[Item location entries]
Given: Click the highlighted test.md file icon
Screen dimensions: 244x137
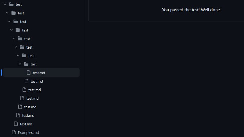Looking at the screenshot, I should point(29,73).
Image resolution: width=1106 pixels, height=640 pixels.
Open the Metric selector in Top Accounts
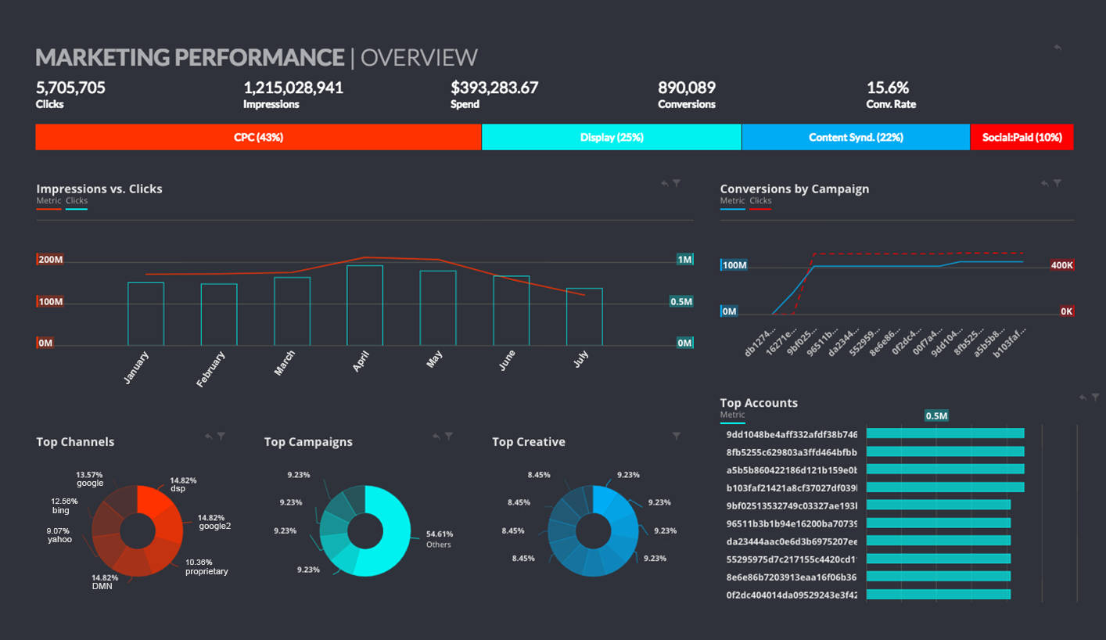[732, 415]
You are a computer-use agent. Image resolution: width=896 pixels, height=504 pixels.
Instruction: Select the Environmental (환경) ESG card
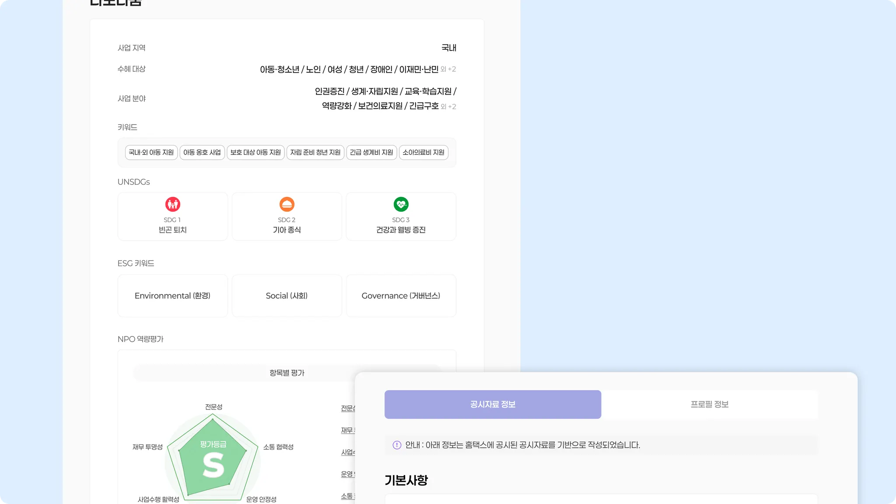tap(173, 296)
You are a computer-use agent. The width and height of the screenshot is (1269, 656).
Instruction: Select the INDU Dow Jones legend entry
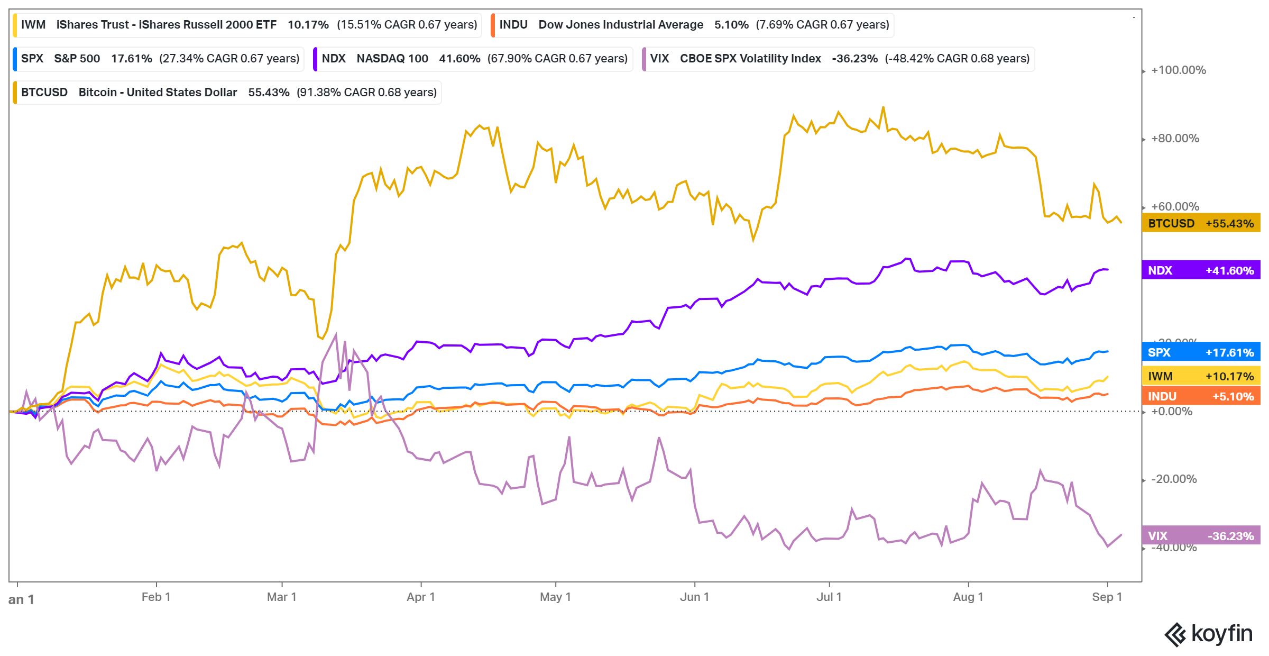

*GOAL*
Reproduce all of the material above word for word, leaving out the pictures.

*EXERCISE SOLUTION*
Given: Click the highlighted test.md file icon
Screen dimensions: 244x137
Looking at the screenshot, I should point(29,73).
Image resolution: width=1106 pixels, height=640 pixels.
Open the Metric selector in Top Accounts
[732, 415]
You are a computer-use agent. Image resolution: width=896 pixels, height=504 pixels.
Instruction: Select the Environmental (환경) ESG card
tap(173, 296)
You are a computer-use agent. The width and height of the screenshot is (1269, 656).
Instruction: Select the INDU Dow Jones legend entry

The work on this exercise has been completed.